▶ **Your goal**: Leave out the pictures, and print exactly the lines from the one holding "The image size is (637, 697)." through the last line of the material.

[Opening Record excerpts section]

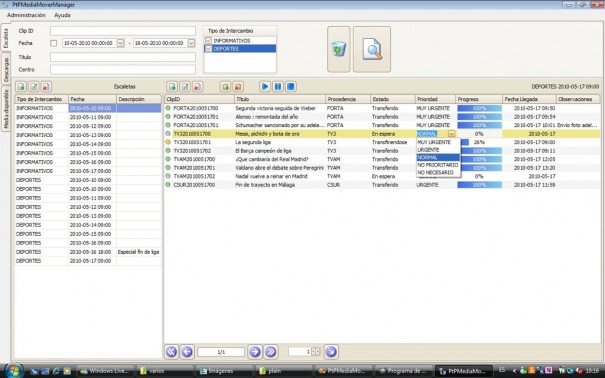The height and width of the screenshot is (378, 605).
Task: Pause transfers with the pause button
Action: 278,86
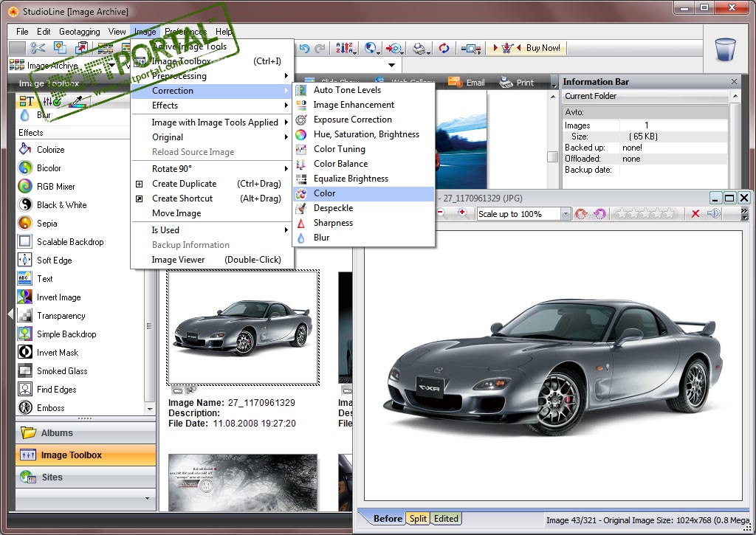Click the speaker sound icon in viewer

[x=713, y=214]
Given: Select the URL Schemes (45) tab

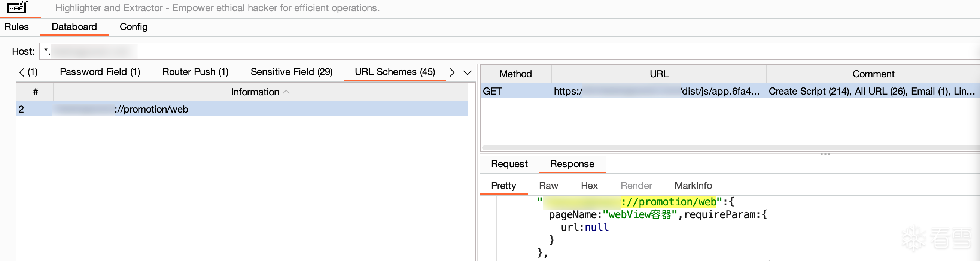Looking at the screenshot, I should (x=395, y=72).
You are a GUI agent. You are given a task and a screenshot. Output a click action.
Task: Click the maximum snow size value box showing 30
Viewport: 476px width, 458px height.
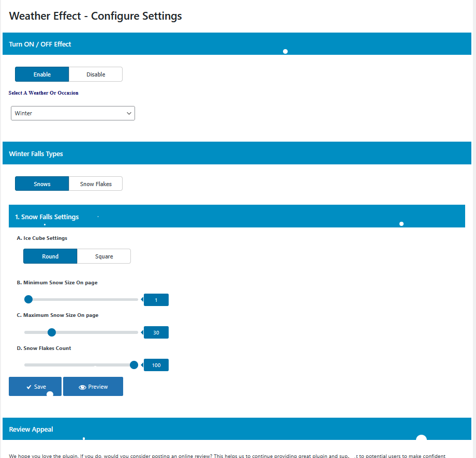click(x=156, y=332)
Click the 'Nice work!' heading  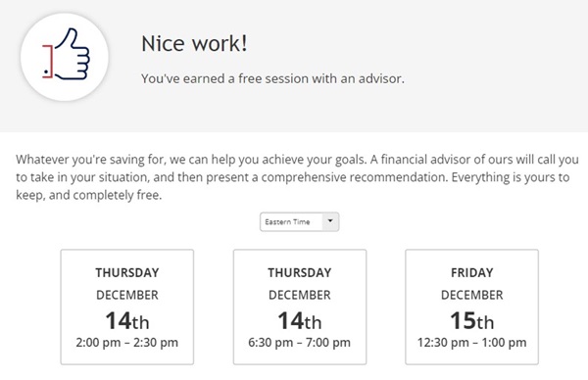[194, 43]
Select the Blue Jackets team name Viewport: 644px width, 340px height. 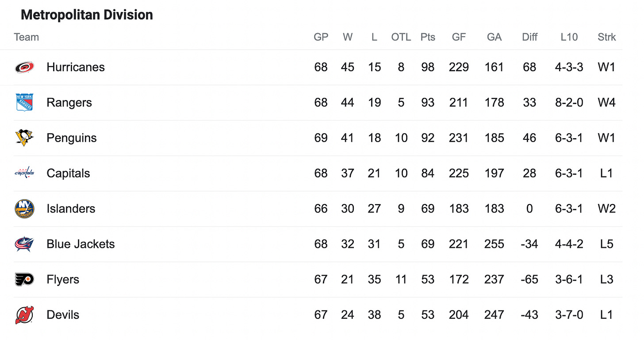(81, 244)
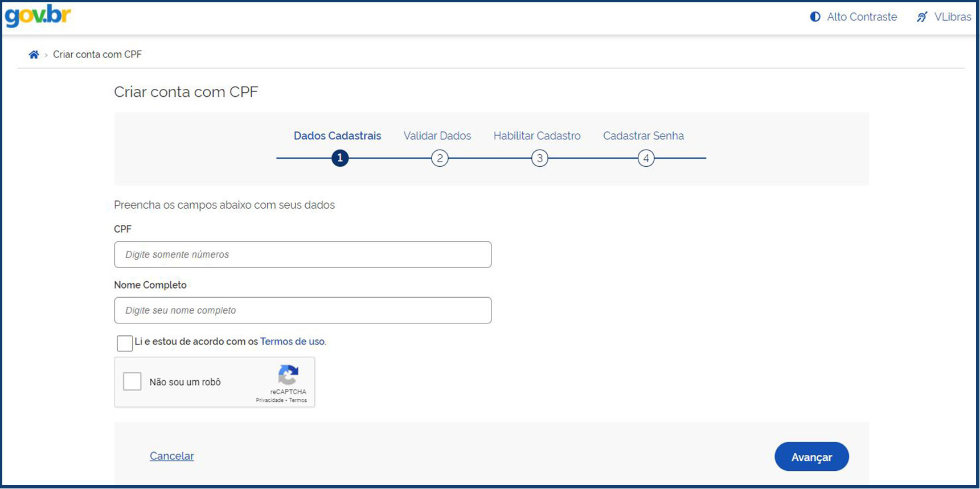The width and height of the screenshot is (980, 489).
Task: Open the Validar Dados step label
Action: click(437, 136)
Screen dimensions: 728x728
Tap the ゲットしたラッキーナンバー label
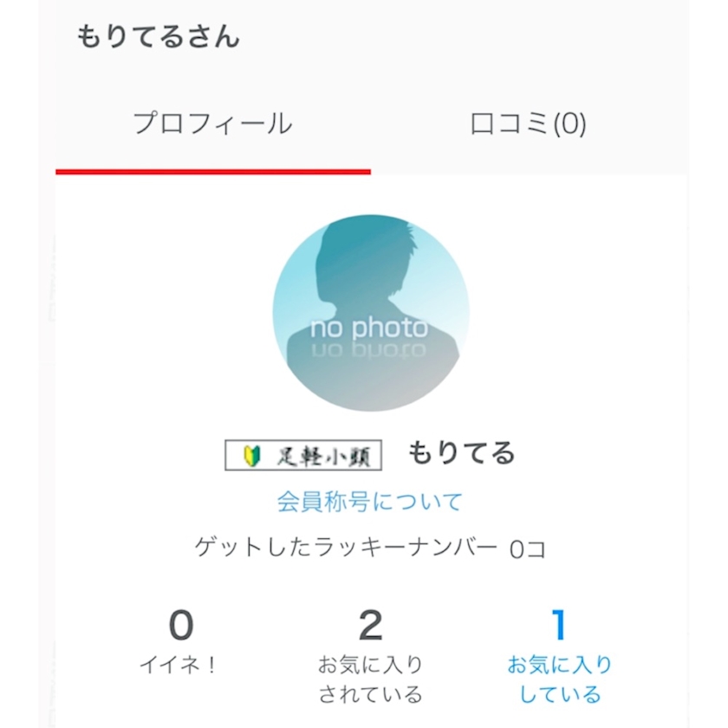click(347, 547)
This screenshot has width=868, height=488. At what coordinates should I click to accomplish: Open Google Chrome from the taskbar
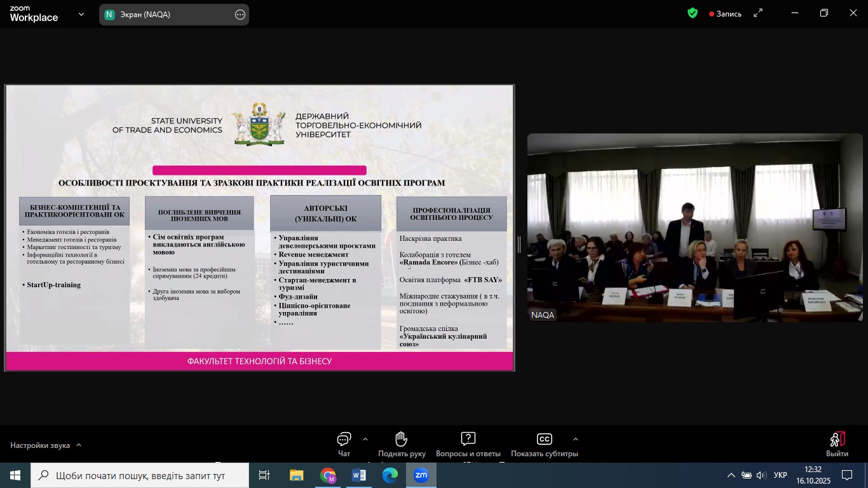click(328, 475)
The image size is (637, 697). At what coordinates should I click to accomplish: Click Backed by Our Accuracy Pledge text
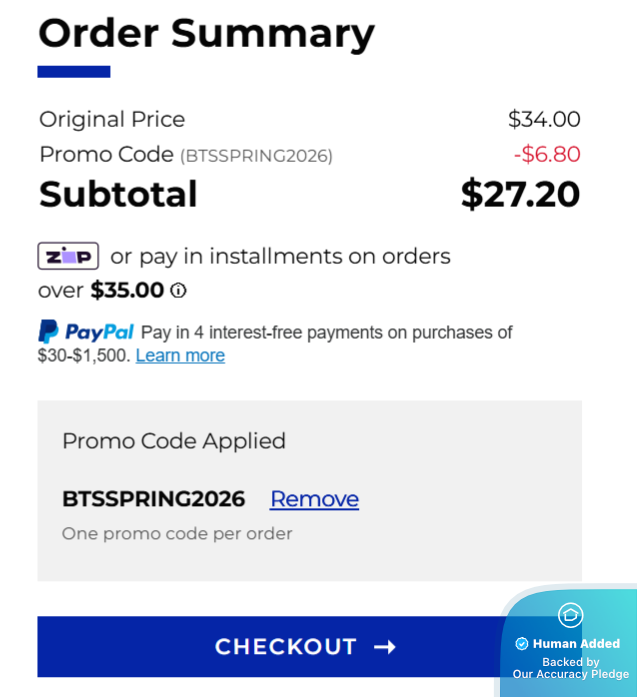pyautogui.click(x=571, y=668)
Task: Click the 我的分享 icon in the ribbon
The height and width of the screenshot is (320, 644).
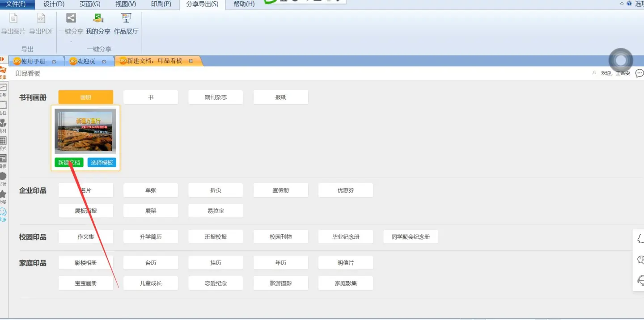Action: 98,24
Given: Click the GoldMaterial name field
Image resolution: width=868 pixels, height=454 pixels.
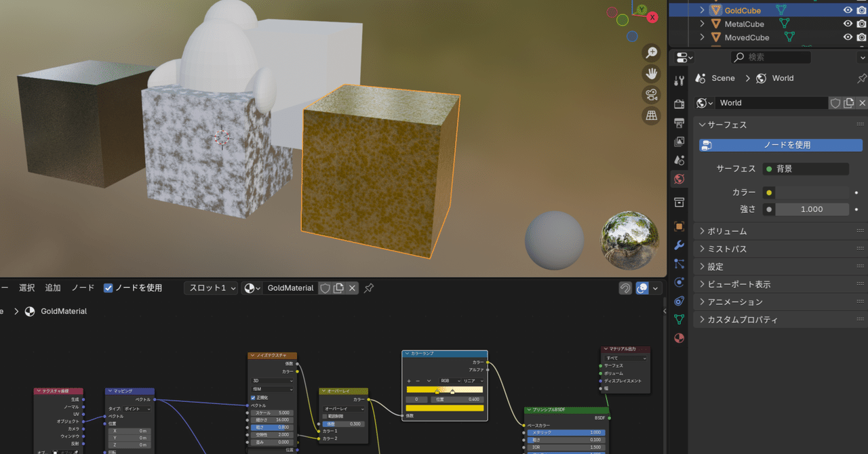Looking at the screenshot, I should 290,287.
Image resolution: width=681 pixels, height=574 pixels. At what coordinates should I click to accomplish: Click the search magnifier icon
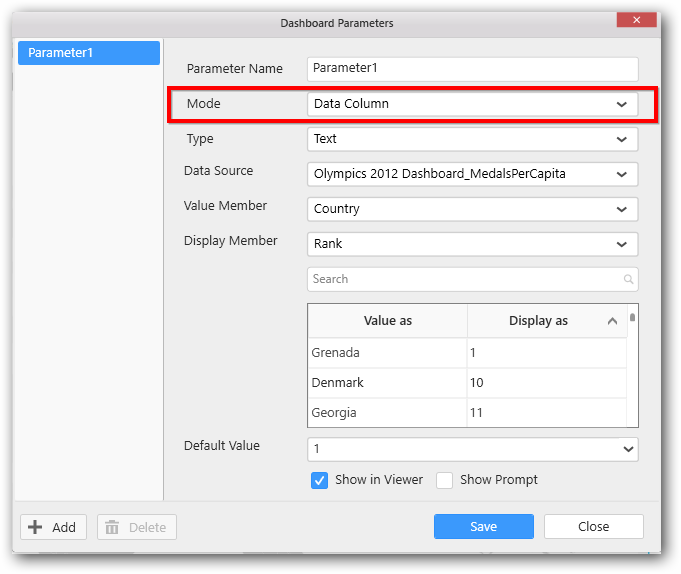pos(628,280)
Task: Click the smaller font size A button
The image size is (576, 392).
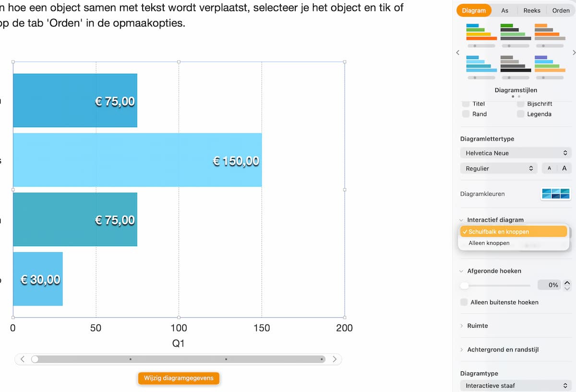Action: (x=549, y=168)
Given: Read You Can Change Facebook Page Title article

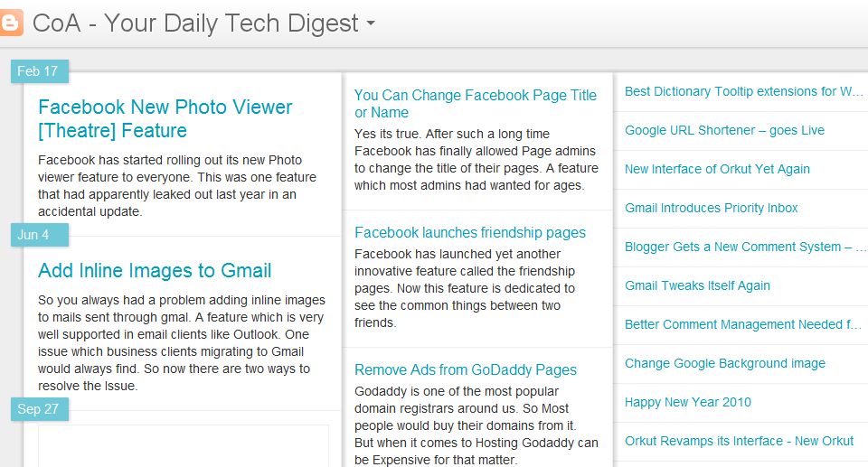Looking at the screenshot, I should 476,104.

[Closing Record excerpts section]

▶ **Exercise result**:
The image size is (637, 697). At what coordinates should I click to accomplish: Click Backed by Our Accuracy Pledge text
pyautogui.click(x=571, y=668)
Task: Click the 我的分享 icon in the ribbon
The height and width of the screenshot is (320, 644).
Action: 98,24
Given: Click the GoldMaterial name field
Image resolution: width=868 pixels, height=454 pixels.
Looking at the screenshot, I should 290,287.
Image resolution: width=681 pixels, height=574 pixels. At what coordinates should I click to accomplish: Click the search magnifier icon
pos(628,280)
Task: Click the smaller font size A button
The image size is (576, 392).
Action: (x=549, y=168)
Given: Read You Can Change Facebook Page Title article

Looking at the screenshot, I should 476,104.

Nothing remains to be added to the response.